Oliver smiles for that; he knows what Elio is thinking, knows the expression decorating his face like it's his favorite painting. He pulls his hand through Elio's curls as the younger makes his way down, all tongue and the sharp nip of teeth and open lips.
"It's yours."
Elio chuckles, low, entitled. Doesn't take his eyes from the gilded canvas of Oliver's hips. "Oh I know," he says, and that vicious tongue pokes out to inspect, lick, taste. Oliver shifts and exhales; he is mad for Elio's foreplay, cruel but delectable, the promise of something much more satisfying in his wicked multicolored eyes. Every bodily exploration is a new trek; Oliver's body is Amazonian, always some new spot or mark or crevice to discover. Meanwhile Oliver treats Elio's skin as though it is delicate porcelain, creaseless and without flaw, only freckles and crops of hair and the occasional beauty mark to mar the surface. Now in the early morning they are both bespattered with dots of that sunrise light, shades open, nothing at all between them and the sky. Their only closed doors exist within this household, the implications behind the way they look and talk and act with each other as clear as the sea for anyone who would procure a second glance.
But now, now, there is no need for closed doors.

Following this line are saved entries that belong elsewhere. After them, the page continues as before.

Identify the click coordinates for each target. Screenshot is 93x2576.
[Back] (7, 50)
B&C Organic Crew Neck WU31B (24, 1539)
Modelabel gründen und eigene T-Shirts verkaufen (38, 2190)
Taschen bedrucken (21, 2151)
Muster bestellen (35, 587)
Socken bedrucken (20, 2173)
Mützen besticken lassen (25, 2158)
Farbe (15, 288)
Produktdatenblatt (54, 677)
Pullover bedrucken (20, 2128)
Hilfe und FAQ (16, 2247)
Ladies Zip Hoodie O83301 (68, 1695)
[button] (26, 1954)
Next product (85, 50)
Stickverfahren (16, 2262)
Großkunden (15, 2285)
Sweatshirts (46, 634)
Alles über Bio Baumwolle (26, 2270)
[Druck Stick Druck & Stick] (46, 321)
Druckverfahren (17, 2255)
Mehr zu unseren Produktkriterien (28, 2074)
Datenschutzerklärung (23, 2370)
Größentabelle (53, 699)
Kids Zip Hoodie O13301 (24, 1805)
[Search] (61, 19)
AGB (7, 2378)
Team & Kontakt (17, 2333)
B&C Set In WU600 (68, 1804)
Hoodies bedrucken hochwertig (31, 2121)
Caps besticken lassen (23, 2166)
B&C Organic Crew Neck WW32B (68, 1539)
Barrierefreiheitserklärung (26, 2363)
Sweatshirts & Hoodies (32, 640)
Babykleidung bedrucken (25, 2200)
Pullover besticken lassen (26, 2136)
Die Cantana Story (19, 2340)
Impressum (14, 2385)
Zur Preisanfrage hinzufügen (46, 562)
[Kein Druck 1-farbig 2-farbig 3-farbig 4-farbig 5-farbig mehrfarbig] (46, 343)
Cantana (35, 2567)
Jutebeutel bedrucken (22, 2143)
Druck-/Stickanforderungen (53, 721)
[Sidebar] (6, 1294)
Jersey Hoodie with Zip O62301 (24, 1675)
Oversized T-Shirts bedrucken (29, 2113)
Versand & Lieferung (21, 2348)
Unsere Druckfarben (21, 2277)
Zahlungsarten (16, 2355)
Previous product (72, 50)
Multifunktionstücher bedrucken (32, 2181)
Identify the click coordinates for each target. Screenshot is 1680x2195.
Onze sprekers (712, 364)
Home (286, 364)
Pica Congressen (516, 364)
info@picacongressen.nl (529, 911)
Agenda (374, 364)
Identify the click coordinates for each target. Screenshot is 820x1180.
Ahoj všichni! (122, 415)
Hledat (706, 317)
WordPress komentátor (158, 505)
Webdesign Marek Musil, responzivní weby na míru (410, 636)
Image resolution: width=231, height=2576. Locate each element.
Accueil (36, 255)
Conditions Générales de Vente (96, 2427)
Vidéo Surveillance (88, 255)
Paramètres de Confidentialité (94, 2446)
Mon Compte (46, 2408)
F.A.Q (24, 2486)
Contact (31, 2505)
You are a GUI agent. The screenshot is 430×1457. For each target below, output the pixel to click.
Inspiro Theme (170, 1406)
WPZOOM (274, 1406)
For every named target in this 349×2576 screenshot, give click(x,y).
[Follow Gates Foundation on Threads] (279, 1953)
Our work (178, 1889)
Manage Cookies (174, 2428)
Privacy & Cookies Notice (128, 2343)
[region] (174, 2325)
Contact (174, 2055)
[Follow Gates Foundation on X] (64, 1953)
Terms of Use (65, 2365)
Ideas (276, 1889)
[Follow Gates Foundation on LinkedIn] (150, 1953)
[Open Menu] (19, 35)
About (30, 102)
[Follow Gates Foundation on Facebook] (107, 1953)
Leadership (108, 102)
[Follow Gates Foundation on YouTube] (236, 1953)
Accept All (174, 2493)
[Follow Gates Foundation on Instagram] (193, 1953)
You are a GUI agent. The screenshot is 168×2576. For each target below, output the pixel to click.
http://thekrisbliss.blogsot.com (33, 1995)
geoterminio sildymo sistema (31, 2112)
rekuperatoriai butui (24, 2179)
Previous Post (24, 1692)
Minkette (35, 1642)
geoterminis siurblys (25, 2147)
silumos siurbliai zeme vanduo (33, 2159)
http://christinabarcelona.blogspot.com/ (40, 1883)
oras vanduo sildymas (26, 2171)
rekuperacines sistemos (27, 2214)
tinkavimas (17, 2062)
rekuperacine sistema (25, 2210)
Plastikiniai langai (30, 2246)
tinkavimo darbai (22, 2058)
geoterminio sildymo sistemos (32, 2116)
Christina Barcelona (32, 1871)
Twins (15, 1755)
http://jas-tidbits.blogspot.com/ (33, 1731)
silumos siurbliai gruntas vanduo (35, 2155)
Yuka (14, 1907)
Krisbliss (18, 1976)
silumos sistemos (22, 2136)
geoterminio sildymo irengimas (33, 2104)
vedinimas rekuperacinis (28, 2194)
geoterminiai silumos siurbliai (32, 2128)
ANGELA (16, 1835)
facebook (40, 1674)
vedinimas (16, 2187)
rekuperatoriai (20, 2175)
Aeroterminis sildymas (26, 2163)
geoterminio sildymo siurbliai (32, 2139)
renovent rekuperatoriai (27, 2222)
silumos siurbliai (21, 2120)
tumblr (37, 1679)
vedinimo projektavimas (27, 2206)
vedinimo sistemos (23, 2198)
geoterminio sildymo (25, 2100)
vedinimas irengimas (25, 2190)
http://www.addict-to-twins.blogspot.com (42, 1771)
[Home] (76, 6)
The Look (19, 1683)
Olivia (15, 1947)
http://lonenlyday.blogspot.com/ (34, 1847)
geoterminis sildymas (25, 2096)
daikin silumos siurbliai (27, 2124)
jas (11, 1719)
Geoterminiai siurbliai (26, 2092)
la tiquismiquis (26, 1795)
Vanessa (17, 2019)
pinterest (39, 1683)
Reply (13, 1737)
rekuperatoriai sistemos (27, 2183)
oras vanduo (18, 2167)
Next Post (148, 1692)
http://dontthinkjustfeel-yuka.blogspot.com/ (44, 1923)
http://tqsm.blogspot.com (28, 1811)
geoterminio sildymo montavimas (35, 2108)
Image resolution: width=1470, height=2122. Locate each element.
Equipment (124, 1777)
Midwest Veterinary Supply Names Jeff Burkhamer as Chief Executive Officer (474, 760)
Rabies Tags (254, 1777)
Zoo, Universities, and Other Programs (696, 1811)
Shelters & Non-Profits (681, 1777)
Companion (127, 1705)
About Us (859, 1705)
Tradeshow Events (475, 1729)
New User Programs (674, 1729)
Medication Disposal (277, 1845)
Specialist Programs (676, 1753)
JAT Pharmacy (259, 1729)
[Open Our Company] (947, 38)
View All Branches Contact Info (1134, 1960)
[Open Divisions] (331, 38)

It is Elio and Oliver and Oliver and Elio; the house slumbers around them but Oliver has out of necessity long since learned to silence himself with Elio's mouth engulfing the very core of him. His hands are blonde-tipped and rigid in the contrast of Elio's thick hair; Elio's fingers press commandingly on Oliver's hips to hold him down and with every third suck he pulls in a deep lungful of Oliver's musk. L'Americano isn't the only one with a sweat fetish, especially not when the sweat in question comes from there, that most sequestered of places between Oliver's ridiculous thighs. He likes the intimate things about Oliver the most – the thin salt of precome weeping from the head of his cock as they fumble frantically under each other's shorts, the ripeness of him after he's just finished a jog or a tennis match, how vulnerable he is stepping out of the shower with his eyes clear and huge. The thick briny taste of his come rippling in quick spurts down Elio's throat. How hard he gets for that; how instantly ready he is to submerge himself into Oliver's heat.
Afterwards they stand forehead to forehead in the middle of the room, Oliver's huge hands framing the stark bones of Elio's face, Elio's fingers laced in Oliver's damp tawny hair. Eyes closed, hearts thrumming in time; nothing between them but the air. It is here that time feels interminable; here where some of their most lasting memories are created, because for all the incandescence of the early morning jogs and swims and bike trips to town and deep philosophical conversations there is never anything so tender as comfortable silence.